We saw this coming. One could say “Yeah, but we did not expect it all to blow up this quickly.” But actually we did.

Biden took office with Pelosi and Schumer on January 21. It is not clear when Harris begins her term as Vice President. Biden now has seven months under his belt. That’s about 15 percent of his presidential term. Only 85 percent left to go. Kandahar times get any worse? Yes, they will.

This is how democracy works. The theory is that you vote for the person most qualified, but that is not the requirement. Our Founding Fathers indeed were terrified that, if democracy were left to the average person — which, after all, is what a “mediocrity” is — then The Mediocrities potentially comprising the majority of the electorate would elect incompetents like themselves to run this great national experiment into the ground. That is why the Constitution was structured with nuances to diminish all-out direct democracy, at least a bit.

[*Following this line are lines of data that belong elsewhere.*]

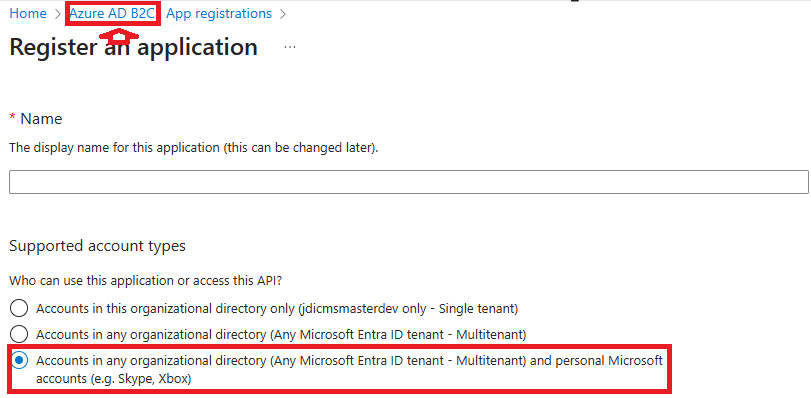Image resolution: width=811 pixels, height=398 pixels.
Task: Click the red asterisk next to Name
Action: coord(12,117)
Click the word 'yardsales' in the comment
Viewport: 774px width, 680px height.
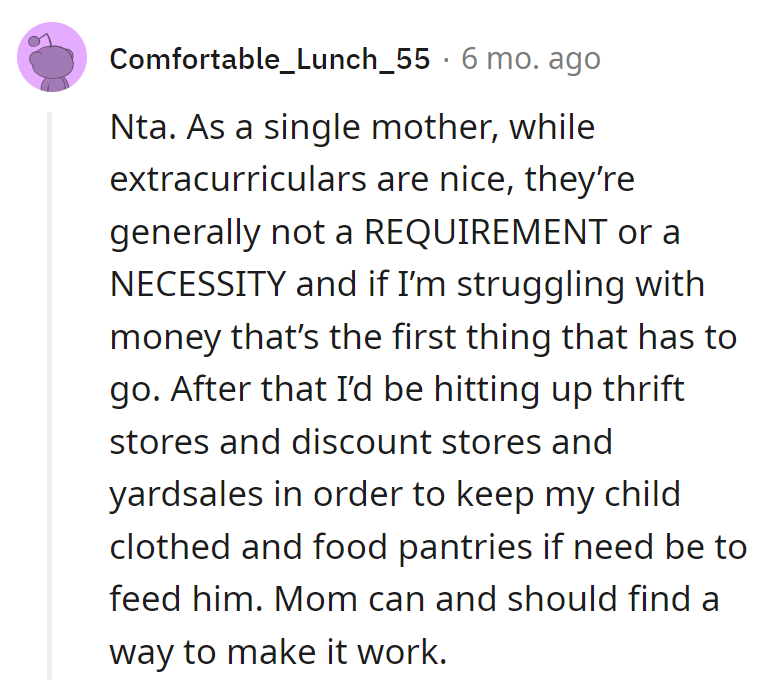click(180, 494)

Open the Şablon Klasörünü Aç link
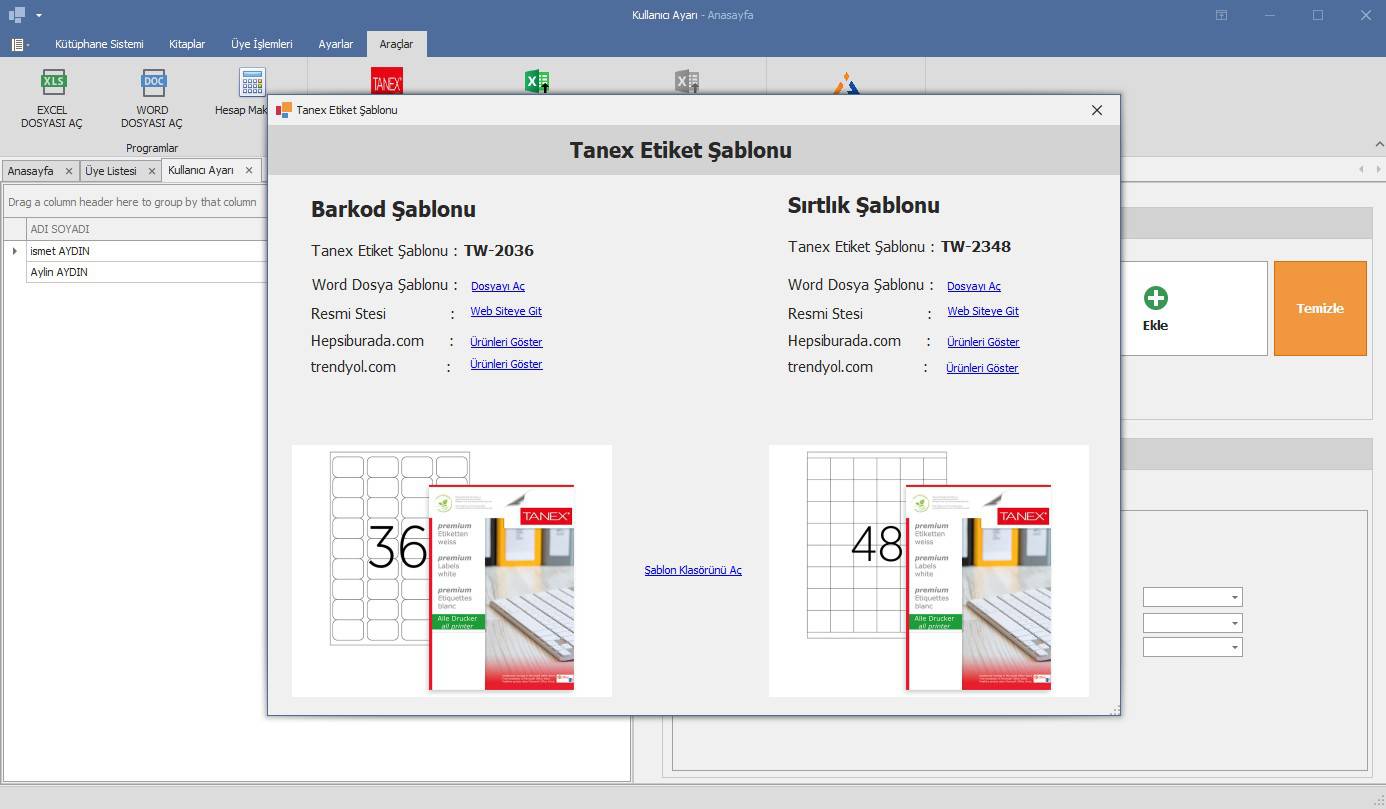[x=692, y=570]
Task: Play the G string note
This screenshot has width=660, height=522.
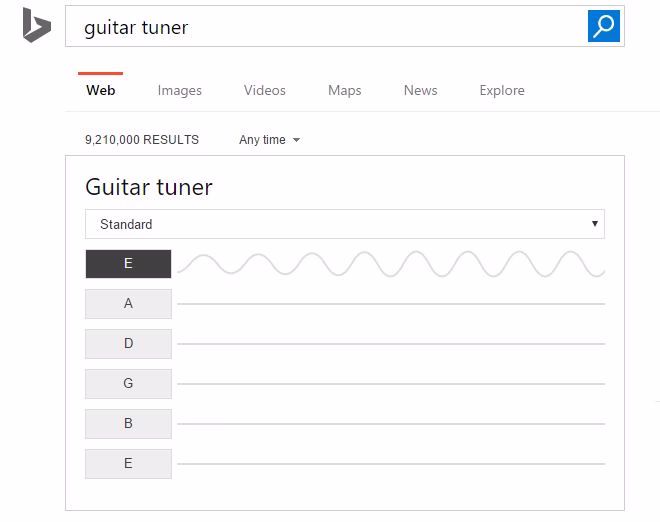Action: pos(128,384)
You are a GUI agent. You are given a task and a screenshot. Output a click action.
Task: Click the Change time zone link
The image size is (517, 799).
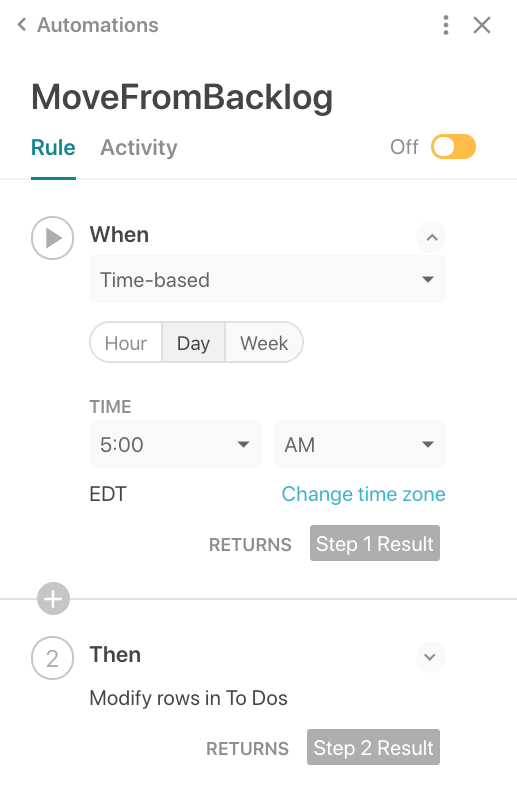tap(364, 494)
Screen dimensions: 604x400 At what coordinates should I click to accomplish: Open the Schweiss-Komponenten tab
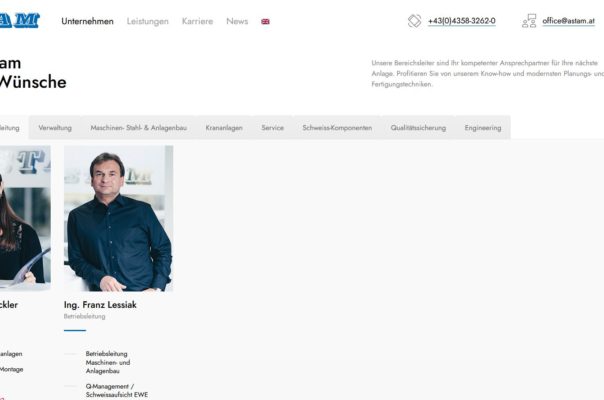point(337,128)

So the people were empowered to elect certain local officials and even Congressional representatives — but not exactly United States Senators and Presidents. Rather, We The People — i.e., the Mediocrities, with some among us smarter and a relatively equal amount stupider — would elect more uniformly intelligent, sophisticated people than we to hold the reins of local government. In turn, those presumably more sophisticated minds would cast the ultimate votes for whom their respective states should send to Washington as United States Senators. For example, in 1858, citizens of the State of Illinois elected 40 Democrats and 35 Republicans to their state House of Representatives, and they sent 14 Democrats and 11 Republicans to their State Senate. As a result, Democrat Stephen Douglas was selected by that Legislature to be United States Senator from Illinois by garnering 54 votes to 46 for Republican Abraham Lincoln — even though the Republican candidates for the state legislature had received nearly 25,000 more votes during the elections than had the Democrats. In similar fashion to the buffered voting for Senate, as we all know by now, a protective shield was layered into presidential voting by having states send delegates to an “electoral college” that ultimately would choose the president. So We the Mediocrities — with some among us smarter and a relatively equal amount stupider — would elect the electors.

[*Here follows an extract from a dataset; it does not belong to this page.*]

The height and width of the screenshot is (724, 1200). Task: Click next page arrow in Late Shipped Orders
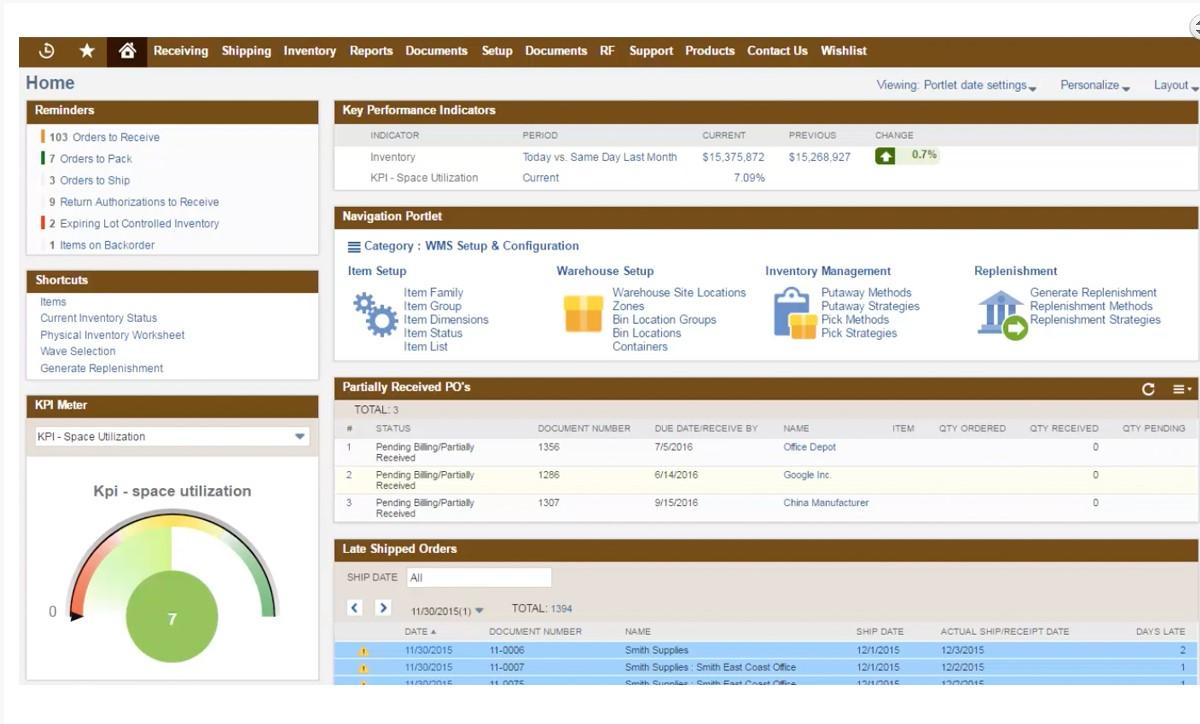tap(381, 607)
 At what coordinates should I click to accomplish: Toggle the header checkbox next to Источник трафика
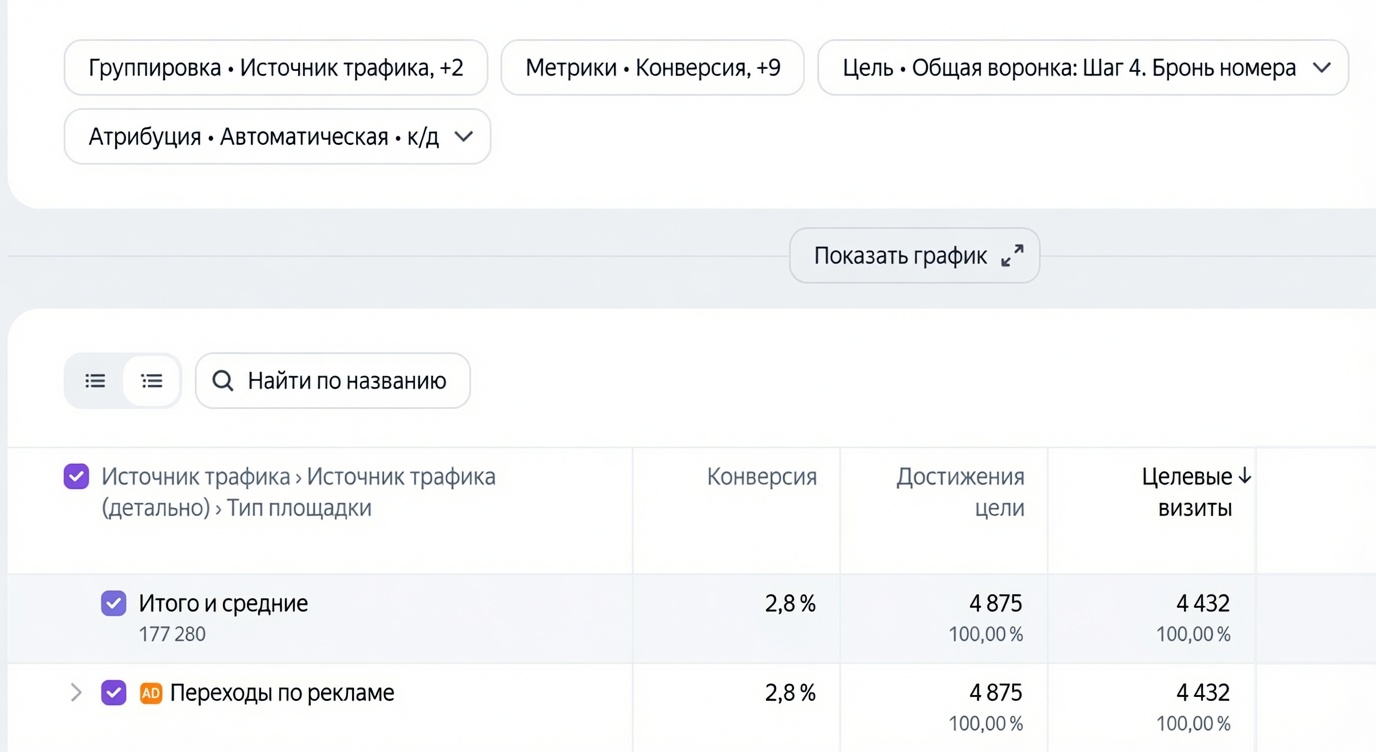point(76,477)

It all really was a very clever and noble way to keep the totality of democracy out of the hands of the Mob, the Morons, and the Mediocrities. Sometimes it worked, and sometimes it failed. Regardless, the protective layers reflected our Founding Fathers’ well-founded fear that lots of voters are stupider than stupid — think in scientific terms: Morons, Imbeciles, and Idiots — and they can mess the whole thing up. Of course it was a different time. None of them could have imagined that Congress one day would host actual fools like Ocasio, who could say that a Constitutional Amendment passed years after Franklin Roosevelt’s death was aimed at preventing him from seeking office again. Although Democrats do historically have a constituency among dead voters found in cemetery rolls, they have yet to run an overtly (emphasis on “overtly”) dead candidate for our nation’s highest office. Nor could the Founding Fathers have anticipated a Congressional representative more attuned to the cultural preferences and values of Somalian dictatorship than to those of American freedom. But they knew things could get testy.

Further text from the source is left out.